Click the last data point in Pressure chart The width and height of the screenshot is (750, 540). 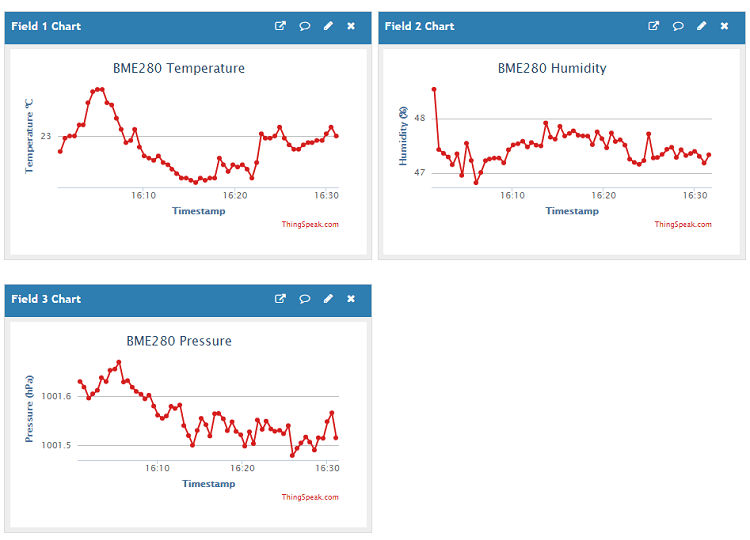336,438
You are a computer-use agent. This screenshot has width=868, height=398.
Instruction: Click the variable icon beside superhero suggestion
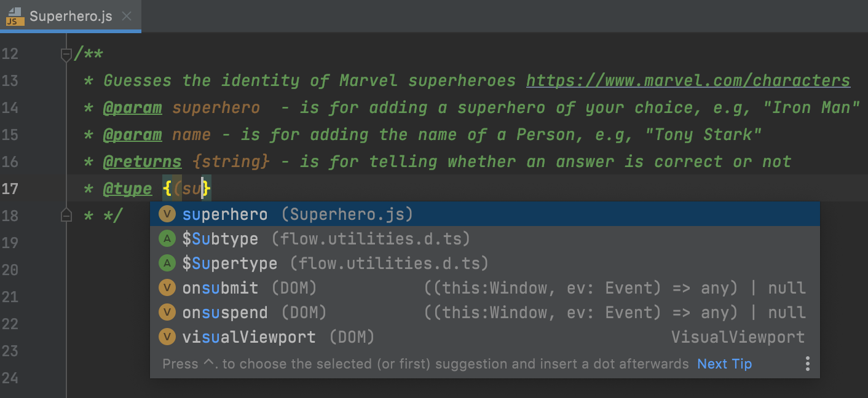(167, 214)
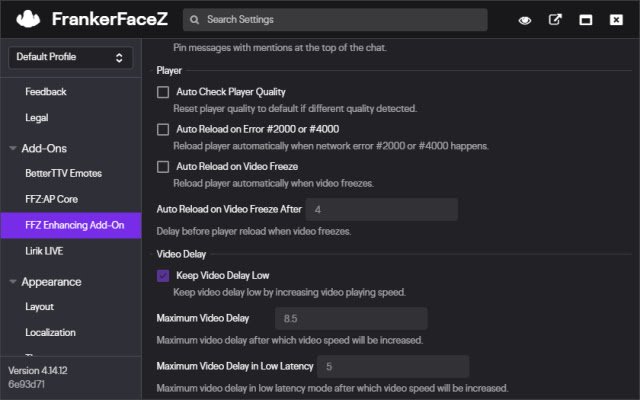Screen dimensions: 640x400
Task: Open BetterTTV Emotes settings
Action: [x=63, y=173]
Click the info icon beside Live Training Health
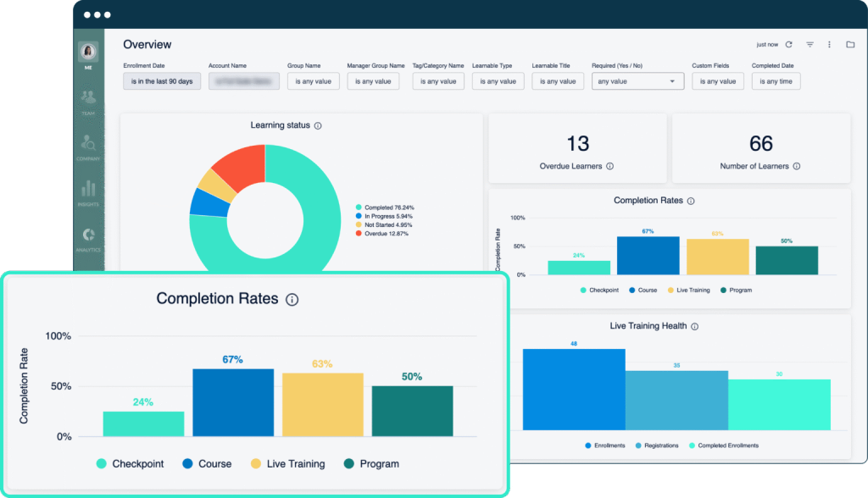The image size is (868, 498). pyautogui.click(x=696, y=325)
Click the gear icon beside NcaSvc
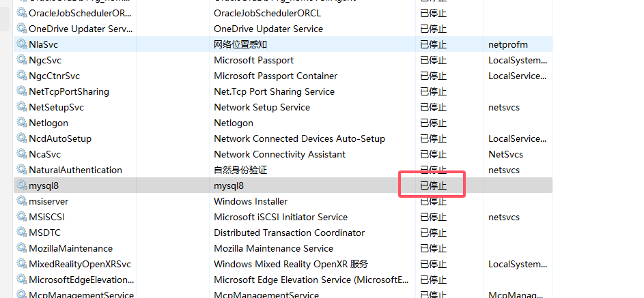Screen dimensions: 644x298 pyautogui.click(x=21, y=154)
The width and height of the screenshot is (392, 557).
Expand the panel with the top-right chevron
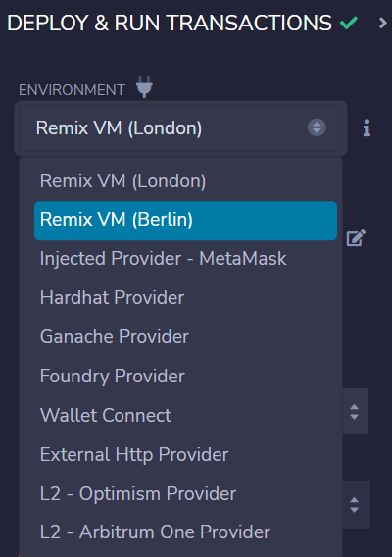click(382, 24)
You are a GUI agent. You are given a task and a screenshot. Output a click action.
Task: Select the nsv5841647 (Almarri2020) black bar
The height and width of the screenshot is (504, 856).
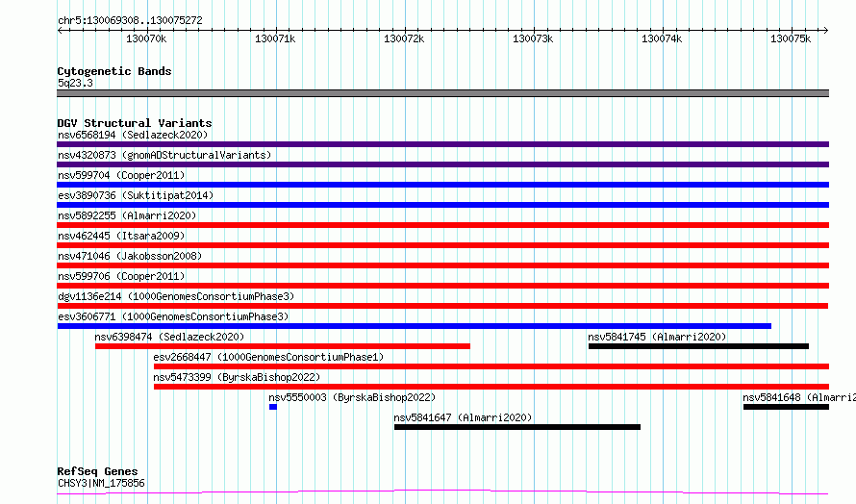(x=516, y=427)
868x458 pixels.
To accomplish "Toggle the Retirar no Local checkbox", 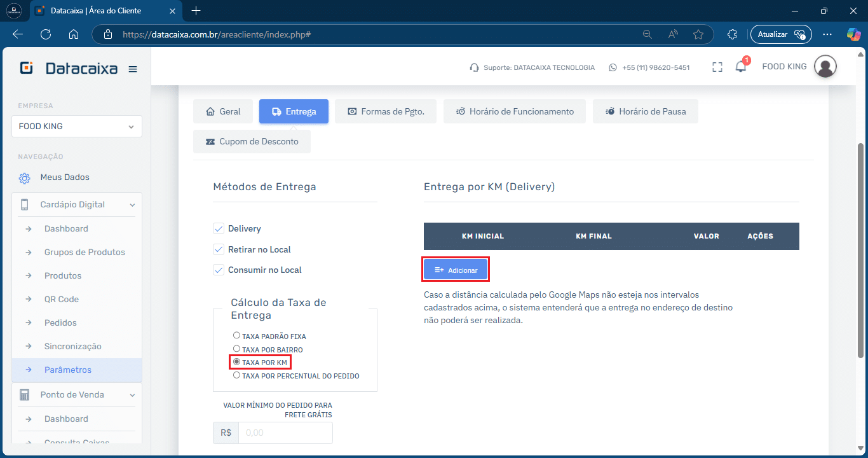I will pos(219,249).
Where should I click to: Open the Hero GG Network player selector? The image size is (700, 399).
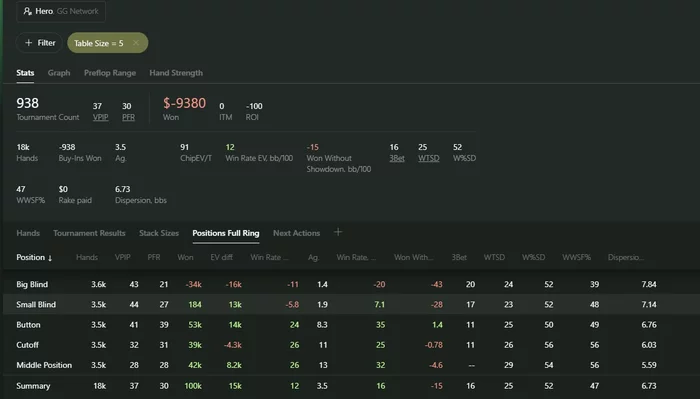61,11
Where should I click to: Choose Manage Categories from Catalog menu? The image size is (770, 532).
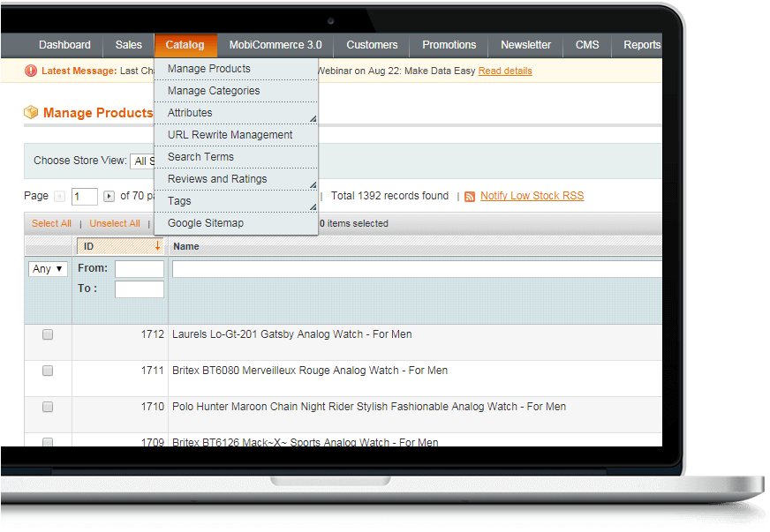point(214,91)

#### [WHAT THE TASK REQUIRES]
Provide the count of lines holding the word "agent" in these entries, and no other words.

#### [THE COMPLETED TASK]
2